Canada’s pork sector is welcoming the conclusion of the Trans-Pacific Partnership negotiations, specifically the market access the trade deal would provide into Japan.

“While we look forward to seeing additional details in texts that become available in coming days, based on what was announced, the CPC strongly supports Canada participating in the Trans-Pacific Partnership,” said Canadian Pork Council chair and southeast Manitoba farmer Rick Bergmann, following the conclusion of the 12-country TPP talks in Atlanta last week.

Ontario porkA study conducted earlier this year by Guelph-based livestock and meat market analyst Kevin Grier showed the Canadian pork sector could lose at least $330 million in annual export sales if it was left on the sidelines of a TPP deal involving the U.S. and Japan. Grier determined that was the equivalent of around 4,500 jobs and an estimated $5 per head for Canadian hog producers.

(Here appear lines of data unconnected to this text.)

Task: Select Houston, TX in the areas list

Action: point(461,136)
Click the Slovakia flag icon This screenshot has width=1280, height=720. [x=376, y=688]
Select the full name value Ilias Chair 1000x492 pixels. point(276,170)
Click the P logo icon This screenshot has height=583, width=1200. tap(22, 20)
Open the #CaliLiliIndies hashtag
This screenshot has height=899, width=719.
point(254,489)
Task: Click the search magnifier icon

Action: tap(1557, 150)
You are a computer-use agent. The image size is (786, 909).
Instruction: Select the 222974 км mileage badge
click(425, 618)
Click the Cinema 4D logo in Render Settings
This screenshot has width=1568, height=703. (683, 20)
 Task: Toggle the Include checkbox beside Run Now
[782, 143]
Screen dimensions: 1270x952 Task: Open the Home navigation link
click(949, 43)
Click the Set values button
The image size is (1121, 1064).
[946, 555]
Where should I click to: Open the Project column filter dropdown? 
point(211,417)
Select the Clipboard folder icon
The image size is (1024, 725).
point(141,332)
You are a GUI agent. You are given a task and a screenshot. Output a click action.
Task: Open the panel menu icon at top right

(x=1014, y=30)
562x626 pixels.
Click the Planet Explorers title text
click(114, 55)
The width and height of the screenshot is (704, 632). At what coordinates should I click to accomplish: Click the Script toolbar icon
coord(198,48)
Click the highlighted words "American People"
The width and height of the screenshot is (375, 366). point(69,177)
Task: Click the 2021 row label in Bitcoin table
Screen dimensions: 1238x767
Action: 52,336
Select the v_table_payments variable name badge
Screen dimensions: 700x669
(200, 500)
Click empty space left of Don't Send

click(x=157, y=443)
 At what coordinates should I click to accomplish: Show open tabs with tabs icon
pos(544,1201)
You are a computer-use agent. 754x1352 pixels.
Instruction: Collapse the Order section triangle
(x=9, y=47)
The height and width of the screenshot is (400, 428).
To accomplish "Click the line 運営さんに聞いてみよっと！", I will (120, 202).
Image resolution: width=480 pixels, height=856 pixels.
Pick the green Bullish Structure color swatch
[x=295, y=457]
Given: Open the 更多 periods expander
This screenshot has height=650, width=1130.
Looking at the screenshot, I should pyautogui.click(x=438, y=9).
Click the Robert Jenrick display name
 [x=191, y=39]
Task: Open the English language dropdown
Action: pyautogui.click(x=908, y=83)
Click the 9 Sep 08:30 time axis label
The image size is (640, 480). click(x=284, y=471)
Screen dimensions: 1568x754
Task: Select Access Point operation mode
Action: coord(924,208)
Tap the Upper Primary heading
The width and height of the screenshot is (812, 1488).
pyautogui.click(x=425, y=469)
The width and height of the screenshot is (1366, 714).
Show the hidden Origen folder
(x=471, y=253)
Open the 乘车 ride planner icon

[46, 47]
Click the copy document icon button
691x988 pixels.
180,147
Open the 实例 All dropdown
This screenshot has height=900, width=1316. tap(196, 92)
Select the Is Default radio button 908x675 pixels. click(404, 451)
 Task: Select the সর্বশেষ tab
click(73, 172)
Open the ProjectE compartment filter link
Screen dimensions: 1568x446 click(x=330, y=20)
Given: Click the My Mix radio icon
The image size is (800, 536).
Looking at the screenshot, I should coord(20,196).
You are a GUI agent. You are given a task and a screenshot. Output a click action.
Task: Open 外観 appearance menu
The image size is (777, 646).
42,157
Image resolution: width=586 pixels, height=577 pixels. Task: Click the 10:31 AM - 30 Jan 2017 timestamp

“It would have been a disaster if the Americans got something that we didn’t. It appears the Canadian and American access (into Japan) is the exact same,” says Grier in the interview below. “The Canadian industry has bitter memories of the U.S. accessing Korea in a free trade agreement. We didn’t get it and lost out big time in Korea. The industry believes if the same thing would have happened with Japan, it would have made Korea look like nothing.”

Not only would the TPP keep Canadian pork competitive with U.S. product, but it would also give Canadian exports an advantage over pork from the EU and Brazil, he notes.

Tariffs would also be reduced on Canadian pork moving into the growing market of Vietnam, says Grier.

The final text of the deal has yet to be released. The agreement must also be ratified by the 12 participating governments.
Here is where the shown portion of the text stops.